Stephen Dickson, owner and superintendent pharmacist at the Dickson Chemist group of pharmacies in Scotland talks to Saša Janković about setting up a UK cannabis clinic.

Service type: ukcannabisclinic.com

Name and location of pharmacy: Dickson Chemist group, Scotland

Name of superintendent pharmacist: Stephen Dickson

When did you start offering this service?

We started our research at the end of 2017, and got it going in 2019, just before the pandemic hit.

Why did you start offering this service?

Back in 2017 we realised there was an unmet need around cannabinoids, as there were so many unknowns and misinformation, not to mention poor quality products. Nobody knew if it was safe to take them with other medicines, at what doses, what conditions they were useful for, how to take them and for how often, so we spent a year with other clinicians and pharma manufacturers and doctors looking at how best to safely provide cannabinoids to patients.

In our own pharmacies we were finding people turning up with bottles of things bought on markets stalls and high street health food stores, but our own analysis showed many of these products don't meet the standards for foods or often weren’t what they said they were, as they are not manufactured by reputable agencies and the regulations around these products are not being enforced.

It took us almost a year to gather an evidence base of what you could and couldn't do with cannabinoids, and we then teamed up with Rokshaw Labs in England to manufacture a pharmacy-only dispensing product for our own needs. Canidol is one of small number of products that made it through the regulatory process onto the Government approved list of products that can be sold, and we have now made it available on the open market to patients and healthcare professionals via ukcannabisclinic.com

What, if any, training did you or other team members have to undergo?

We spent a few years on our own research and have since created a training program for pharmacists – through our UK Cannabis Clinic – with guidance on the supply, education and information relating to the supply of medical cannabis products.

In a nutshell, what does the service involve?

Any prescriber in the country can write a prescription for our Canidol product, and we have our own IPs who run clinics remotely and, recently, in our Partick shop as a physical location. We won’t treat children but can refer patients on to others who can, although for children the consultation needs to be done face to face, not remotely.

Patients have an initial consultation, with follow-up every three months, and an annual review of treatment to see if it’s doing what it should. The protocols we follow ensure that we know our patients who are interested in using cannabinoids are doing it safely, and if they are using other products then pharmacists can at least access reference material to advise on what they are taking.

How have patients responded to the service?

We have had a great number of patients coming all over the place – and from some unexpected quarters.

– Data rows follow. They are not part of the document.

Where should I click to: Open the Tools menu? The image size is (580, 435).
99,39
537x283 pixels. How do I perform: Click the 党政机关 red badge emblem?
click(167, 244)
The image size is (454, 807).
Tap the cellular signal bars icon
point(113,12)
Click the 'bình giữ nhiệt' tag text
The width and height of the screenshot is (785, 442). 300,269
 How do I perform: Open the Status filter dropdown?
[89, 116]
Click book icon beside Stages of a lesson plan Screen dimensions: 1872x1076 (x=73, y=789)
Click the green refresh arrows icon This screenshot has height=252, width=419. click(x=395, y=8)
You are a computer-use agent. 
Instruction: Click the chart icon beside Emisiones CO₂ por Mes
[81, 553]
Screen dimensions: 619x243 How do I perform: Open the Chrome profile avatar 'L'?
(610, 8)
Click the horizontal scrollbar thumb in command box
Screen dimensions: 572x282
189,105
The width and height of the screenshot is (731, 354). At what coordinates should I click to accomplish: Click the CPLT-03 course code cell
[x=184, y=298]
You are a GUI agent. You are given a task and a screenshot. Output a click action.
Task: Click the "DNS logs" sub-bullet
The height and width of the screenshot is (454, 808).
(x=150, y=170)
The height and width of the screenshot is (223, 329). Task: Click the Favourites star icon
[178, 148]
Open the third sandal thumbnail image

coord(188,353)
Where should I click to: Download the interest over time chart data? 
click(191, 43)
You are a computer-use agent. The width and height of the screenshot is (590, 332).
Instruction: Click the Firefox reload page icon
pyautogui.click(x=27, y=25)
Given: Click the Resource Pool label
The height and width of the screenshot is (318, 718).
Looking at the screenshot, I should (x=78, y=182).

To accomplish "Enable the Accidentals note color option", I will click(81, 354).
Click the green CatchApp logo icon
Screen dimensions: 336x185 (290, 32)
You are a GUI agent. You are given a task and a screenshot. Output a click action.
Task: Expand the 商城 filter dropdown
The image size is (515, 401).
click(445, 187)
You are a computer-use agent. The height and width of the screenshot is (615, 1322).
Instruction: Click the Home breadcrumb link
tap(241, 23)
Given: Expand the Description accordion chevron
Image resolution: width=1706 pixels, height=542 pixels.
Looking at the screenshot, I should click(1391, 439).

I had a call from a consultant vet from The University of Glasgow's School of Veterinary Medicine, asking for something for dogs in their pain clinic. We started a 6-8-month consultation period to learn about how dogs, felines and horses metabolise these chemicals and came up with a guide and training guide for vet practices up and down the country. Instead of an oil product we made an oral mucosal paste as animals will just spit out an oil based formula. For animals it’s a food products not a medicine, so vets can write vet prescriptions for them making it vastly cheaper for patients than to try use something off the shelf, and of course people can being their vet prescription to the pharmacy.

In humans using cannabinoids people say their pain feels better or their depression is improving, for example, but when a vet says this is working well for a dog – who doesn’t know it’s being treated – and the owner says the dog is happy again, that’s been an incredible learning curve for us.

How much do you charge for the service?

Consultations are £40 remotely, or start at £100 for in-person, depending on what other tests the person wants done. Our Canidol product is £20-£100 per month depending on the mg dose.

Roughly how much a month do you make from offering the service?

It is a highly profitable service as patients pay for consultations as well as the product. As we manufacture the product we can make sure it is a lot less expensive than buying something in the high street, but also we have a margin.

Would you recommend offering this service to other contractors?

We now have thousands of patients on cannabinoids in our own group who are doing really well. It has shown me that all the work we had done on cannabinoids that took a year of our lives was worth it, and we now have a robust training program for human and animal treatment with a reference guide which tells HCPs what to do.

A couple of hours’ training leads to a harm reduction exercise because you are controlling doses or cannabinoids which are medicines – with a side effect profile, interactions with other medicines, and measurable clinical effects – so you have to treat them as such.

When all else has failed and a patient is determined they want to try cannabinoids then at the very least we can make sure they try them in a safe way with someone to monitor if they are working. We started with patient need and ended up with products that are being sold across the nations.